Its earnings for 2021 and 2022 are expected to grow 29.2% and 26%, respectively. This Zacks Rank #3 (Hold) company has gained 32.1% over the past six months. American Public has seen an upward estimate revision of 18.6% for 2021 earnings over the past seven days, depicting analysts’ optimism over the stock’s earnings prospects.

Stride, Inc. (formerly known as K12 Inc.): Headquartered in Herndon, VA, this technology-based education company has been gaining from higher enrollment and cost-saving efforts. Persistent demand for online learning options has been benefiting Stride’s top line in recent times. Moreover, investments focused on improving user experience, enhancing teacher tools and strengthening student engagement bode well.
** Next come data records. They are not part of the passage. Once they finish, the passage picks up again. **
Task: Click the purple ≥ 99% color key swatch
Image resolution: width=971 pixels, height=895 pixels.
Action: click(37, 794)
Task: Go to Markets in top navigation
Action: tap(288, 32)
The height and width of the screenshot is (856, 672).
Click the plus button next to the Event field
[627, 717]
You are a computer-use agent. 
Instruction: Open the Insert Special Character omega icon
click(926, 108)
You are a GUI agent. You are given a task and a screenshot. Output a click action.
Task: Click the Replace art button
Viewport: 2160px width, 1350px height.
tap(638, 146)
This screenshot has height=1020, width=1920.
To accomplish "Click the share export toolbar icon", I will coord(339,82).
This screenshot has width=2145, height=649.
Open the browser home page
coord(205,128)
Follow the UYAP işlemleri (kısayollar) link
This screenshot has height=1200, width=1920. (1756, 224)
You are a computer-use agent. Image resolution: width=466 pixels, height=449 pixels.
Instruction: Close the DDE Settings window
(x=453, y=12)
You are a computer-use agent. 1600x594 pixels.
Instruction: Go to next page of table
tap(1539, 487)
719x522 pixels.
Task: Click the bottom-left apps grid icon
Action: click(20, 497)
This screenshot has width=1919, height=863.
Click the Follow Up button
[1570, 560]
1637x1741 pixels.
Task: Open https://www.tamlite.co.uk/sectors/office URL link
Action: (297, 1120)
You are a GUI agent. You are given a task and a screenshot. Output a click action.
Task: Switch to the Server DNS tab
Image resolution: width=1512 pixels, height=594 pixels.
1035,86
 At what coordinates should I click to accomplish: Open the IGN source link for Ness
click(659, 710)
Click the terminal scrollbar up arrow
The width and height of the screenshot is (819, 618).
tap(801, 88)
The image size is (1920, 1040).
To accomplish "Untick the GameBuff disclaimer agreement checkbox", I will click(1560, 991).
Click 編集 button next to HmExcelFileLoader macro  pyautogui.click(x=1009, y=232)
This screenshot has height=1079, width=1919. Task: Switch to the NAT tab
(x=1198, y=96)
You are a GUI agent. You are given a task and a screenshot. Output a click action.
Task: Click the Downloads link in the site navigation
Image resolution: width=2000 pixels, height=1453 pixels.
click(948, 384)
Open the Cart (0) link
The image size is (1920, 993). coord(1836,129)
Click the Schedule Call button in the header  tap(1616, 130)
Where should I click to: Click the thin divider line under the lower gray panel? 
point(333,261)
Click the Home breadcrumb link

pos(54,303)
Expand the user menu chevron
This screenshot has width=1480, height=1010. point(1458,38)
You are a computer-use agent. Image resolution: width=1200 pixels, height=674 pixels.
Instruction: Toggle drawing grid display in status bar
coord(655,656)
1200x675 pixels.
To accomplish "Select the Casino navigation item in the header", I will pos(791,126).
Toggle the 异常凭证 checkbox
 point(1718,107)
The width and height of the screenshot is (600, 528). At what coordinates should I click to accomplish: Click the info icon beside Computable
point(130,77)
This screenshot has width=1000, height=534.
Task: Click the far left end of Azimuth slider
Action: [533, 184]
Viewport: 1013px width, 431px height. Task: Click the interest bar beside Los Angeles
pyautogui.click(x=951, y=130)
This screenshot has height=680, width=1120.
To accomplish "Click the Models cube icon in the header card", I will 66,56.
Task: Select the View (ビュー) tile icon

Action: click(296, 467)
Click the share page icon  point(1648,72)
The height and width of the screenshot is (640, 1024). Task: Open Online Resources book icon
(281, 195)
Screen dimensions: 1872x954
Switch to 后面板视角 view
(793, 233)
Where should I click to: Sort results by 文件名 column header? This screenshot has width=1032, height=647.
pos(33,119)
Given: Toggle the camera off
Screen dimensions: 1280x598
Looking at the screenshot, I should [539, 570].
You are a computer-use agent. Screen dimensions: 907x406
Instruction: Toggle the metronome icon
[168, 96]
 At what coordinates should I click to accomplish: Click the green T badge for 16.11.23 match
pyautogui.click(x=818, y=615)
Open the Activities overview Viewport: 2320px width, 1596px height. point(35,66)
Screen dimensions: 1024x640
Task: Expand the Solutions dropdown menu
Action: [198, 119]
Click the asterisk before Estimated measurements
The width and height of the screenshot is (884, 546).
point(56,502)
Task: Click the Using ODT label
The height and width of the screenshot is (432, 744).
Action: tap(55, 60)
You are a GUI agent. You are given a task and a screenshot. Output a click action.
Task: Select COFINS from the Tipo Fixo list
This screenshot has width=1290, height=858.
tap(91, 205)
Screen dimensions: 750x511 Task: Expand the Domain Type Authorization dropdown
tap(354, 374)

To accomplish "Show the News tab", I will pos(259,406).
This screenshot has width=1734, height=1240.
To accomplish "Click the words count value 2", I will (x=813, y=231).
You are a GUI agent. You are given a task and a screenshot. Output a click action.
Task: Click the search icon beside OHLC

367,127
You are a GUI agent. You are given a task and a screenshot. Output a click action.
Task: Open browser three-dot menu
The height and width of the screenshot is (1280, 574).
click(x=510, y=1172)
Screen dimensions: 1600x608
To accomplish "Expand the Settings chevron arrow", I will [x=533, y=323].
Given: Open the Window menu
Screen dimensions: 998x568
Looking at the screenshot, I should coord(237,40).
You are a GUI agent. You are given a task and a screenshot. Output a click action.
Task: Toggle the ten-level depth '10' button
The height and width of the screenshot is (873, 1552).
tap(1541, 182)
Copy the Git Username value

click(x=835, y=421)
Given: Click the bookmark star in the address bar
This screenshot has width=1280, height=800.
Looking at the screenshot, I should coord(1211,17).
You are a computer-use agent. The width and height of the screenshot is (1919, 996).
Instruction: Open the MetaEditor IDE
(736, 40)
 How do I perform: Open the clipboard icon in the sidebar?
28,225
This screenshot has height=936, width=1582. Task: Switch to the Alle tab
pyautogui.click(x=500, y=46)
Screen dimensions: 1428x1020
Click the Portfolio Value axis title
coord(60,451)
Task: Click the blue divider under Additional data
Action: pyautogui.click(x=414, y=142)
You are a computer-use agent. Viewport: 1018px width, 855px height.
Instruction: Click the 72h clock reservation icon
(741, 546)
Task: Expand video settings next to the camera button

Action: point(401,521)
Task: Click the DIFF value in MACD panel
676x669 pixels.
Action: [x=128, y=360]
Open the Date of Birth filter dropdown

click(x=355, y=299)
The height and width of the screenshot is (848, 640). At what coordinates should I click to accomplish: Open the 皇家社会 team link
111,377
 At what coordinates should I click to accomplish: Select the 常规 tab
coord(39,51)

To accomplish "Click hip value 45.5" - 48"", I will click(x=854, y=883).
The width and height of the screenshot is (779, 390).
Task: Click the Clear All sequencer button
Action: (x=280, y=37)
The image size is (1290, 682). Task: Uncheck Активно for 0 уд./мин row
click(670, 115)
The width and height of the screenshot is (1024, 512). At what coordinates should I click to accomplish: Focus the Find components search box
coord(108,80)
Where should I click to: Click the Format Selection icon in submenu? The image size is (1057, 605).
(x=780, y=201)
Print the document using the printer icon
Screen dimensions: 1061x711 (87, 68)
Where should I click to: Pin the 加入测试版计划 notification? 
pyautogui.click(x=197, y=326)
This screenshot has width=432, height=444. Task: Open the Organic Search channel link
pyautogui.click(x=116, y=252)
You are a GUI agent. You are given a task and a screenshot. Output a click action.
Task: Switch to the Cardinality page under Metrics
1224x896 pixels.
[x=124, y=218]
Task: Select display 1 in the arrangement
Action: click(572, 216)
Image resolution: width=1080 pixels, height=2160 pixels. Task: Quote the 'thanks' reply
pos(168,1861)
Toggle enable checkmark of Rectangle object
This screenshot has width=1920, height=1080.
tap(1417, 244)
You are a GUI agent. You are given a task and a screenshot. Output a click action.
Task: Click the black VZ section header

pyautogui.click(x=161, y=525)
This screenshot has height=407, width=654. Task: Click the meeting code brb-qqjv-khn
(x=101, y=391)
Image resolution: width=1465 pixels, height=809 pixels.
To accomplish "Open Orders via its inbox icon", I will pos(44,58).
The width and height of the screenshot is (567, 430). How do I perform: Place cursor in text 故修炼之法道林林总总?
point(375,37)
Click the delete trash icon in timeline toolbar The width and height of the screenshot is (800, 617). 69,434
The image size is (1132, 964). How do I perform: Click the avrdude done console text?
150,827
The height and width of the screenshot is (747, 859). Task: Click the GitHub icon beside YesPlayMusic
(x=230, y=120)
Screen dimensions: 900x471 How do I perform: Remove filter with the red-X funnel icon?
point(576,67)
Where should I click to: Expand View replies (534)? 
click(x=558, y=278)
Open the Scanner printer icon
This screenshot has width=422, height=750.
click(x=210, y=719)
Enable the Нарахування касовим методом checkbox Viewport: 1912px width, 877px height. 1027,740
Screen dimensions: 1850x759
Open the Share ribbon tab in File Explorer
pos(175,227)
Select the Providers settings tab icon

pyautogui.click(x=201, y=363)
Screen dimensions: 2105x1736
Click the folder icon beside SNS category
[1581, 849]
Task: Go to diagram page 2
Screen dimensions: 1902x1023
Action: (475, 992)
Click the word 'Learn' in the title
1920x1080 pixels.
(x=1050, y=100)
In addition to higher enrollments and stronger-than-expected student retention (partly attributable to revenues it recognized in relation to the services provided in fiscal 2020), the Galvanize acquisition is expected to have contributed to revenues as well.

Importantly, although the stock has gained 0.7% over the past six months, Stride has seen an 18.2% upward earnings estimate revision for fiscal 2021 over the past 60 days, depicting analysts’ optimism. This Zacks Rank #3 company’s earnings for fiscal 2021 are expected to grow 160%.

Lincoln Educational Services Corp.: Based in West Orange, NJ, this company provides career-oriented post-secondary education services to high school graduates and working adults in the United States. Improvement in the employment rate, improved operating performance at its 22 campuses, consolidating facilities, a new welding program, a reinvigorated corporate partnership and changes in the admissions team have been a boon for Lincoln.

Importantly, it has seen a 6.3% upward earnings estimate revision for 2021 over the past 30 days. The stock has climbed 3.6% in the past six months. This Zacks Rank #3 company’s earnings for 2021 are expected to grow 41.7%.